The reporting timeliness variations across states may result from different reporting protocols in the states (e.g., centralized versus distributed reporting within the state's public health system) or from variations in how states assign MMWR week numbers. Other factors that might have contributed to reporting delay in our study included: the patient's recognition of symptoms; the patient's acquisition of medical care; the use of confirmatory laboratory testing; reporting by the health care provider or the laboratory to the local, county, or state public health authority; the volume of cases identified in the state; case follow-up investigations to verify the case report or to collect additional case information; periods of decreased surveillance system activity due to variable staffing levels; computer system down-time for maintenance, upgrades, or new application development; and data processing routines, such as data validation or error checking. Following a structured approach to evaluation of timeliness by specifying the surveillance objectives and the process(es) being measured may allow better definition of the factors that contribute to reporting delay. It was beyond the scope of this study to assess how these factors contribute to NNDSS reporting timeliness.
In addition to reporting timeliness, other surveillance system attributes are important to assess (e.g., completeness of reporting). Completeness of notifiable infectious diseases reporting in the United States varies from 9% to 99% [7
]. Six of the eight papers reviewed for this study assessed completeness of reporting [12
]. One paper [14
] noted that although the timeliness of the AIDS passive and active surveillance systems were comparable, the completeness of the active AIDS reporting system far exceeded the reporting completeness for the passive system. This highlights the importance of evaluating completeness and timeliness and other surveillance system attributes concurrently, before contemplating any changes to a surveillance system based on the assessment of a single attribute.

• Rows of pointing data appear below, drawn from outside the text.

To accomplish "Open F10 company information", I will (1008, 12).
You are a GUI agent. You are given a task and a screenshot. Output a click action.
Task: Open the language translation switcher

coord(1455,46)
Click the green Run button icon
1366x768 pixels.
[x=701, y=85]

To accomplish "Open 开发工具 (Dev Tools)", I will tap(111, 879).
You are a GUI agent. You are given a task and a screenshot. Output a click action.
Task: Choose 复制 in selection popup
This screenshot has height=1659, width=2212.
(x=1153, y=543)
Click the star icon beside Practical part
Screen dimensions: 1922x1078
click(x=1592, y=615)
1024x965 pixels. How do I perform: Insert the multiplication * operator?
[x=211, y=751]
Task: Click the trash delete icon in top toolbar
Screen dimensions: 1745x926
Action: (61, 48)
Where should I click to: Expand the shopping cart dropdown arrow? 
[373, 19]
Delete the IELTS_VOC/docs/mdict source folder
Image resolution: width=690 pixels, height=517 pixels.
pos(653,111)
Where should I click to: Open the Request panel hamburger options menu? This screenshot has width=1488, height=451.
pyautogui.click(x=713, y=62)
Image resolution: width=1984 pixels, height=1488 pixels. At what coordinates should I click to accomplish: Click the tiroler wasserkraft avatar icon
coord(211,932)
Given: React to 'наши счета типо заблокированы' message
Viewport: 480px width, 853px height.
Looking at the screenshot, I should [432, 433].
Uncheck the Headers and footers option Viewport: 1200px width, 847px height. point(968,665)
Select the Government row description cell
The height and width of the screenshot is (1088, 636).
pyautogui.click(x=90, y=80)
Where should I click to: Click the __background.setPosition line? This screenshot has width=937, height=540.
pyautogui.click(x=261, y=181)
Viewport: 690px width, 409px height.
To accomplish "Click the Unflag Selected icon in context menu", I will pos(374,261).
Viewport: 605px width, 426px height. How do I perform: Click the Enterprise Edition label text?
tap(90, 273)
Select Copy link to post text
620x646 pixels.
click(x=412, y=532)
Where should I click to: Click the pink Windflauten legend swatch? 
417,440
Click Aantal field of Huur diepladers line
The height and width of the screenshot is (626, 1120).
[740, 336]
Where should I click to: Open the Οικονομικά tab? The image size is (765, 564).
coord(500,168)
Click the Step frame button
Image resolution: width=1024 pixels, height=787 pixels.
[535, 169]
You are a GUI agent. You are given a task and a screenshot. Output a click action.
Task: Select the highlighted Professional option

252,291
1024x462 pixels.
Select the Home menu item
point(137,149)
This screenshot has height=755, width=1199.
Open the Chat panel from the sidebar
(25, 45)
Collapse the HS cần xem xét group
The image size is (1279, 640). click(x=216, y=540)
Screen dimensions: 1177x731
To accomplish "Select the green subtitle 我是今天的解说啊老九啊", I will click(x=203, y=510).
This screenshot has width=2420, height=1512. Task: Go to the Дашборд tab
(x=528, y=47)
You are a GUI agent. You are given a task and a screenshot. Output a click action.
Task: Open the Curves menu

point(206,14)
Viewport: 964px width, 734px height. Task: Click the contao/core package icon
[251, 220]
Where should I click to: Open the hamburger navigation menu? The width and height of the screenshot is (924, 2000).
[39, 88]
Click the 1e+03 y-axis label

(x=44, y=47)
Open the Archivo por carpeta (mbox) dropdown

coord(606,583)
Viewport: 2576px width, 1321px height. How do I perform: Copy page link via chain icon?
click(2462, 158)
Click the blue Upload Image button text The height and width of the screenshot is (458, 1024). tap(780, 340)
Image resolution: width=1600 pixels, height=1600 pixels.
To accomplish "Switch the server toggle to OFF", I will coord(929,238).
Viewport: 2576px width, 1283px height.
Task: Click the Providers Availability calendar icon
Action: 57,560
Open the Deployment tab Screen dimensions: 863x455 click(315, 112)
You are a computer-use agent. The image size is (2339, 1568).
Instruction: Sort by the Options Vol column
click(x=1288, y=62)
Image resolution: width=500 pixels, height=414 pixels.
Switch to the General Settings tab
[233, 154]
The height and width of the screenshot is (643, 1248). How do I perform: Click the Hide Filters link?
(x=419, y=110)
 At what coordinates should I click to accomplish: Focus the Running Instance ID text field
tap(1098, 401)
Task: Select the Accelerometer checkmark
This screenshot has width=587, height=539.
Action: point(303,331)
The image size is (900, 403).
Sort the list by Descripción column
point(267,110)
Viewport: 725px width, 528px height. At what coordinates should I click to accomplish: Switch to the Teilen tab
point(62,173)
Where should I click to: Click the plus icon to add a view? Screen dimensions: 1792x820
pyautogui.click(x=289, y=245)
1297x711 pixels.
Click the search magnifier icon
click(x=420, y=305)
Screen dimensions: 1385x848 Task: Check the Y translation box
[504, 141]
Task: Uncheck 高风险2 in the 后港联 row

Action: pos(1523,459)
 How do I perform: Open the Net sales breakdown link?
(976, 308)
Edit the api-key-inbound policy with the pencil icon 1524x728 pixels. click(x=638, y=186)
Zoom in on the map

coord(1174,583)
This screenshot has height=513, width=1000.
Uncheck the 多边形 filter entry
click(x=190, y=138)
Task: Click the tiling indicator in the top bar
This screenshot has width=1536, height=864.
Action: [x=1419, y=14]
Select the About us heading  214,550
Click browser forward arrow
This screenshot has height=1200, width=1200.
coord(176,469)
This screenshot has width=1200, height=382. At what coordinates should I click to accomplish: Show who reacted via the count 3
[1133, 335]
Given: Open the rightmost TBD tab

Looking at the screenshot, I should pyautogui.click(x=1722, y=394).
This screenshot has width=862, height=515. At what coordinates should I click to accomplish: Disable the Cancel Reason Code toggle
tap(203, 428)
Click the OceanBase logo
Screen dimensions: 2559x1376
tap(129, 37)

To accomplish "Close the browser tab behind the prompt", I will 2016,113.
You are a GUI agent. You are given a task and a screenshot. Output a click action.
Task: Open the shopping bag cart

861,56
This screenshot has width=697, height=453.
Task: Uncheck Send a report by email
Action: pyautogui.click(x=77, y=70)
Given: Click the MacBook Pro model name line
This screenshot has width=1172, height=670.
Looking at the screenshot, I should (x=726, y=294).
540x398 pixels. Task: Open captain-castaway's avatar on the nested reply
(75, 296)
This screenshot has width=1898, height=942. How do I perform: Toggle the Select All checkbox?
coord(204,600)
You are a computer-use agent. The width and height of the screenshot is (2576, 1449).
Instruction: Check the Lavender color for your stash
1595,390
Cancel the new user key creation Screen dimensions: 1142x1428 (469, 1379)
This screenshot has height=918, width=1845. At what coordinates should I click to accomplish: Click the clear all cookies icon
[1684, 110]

To improve public health surveillance infrastructure and performance in the United States, CDC and local and state health agencies are integrating a number of public health surveillance systems monitoring infectious diseases in the United States, including the NNDSS, into the National Electronic Disease Surveillance System (NEDSS) [19
]. NEDSS outlines a standards-based approach to disease surveillance and intends to connect public health surveillance to the clinical information systems infrastructure. As a result, NEDSS promises to improve the accuracy, completeness, and timeliness of disease reporting to state and local health departments and CDC.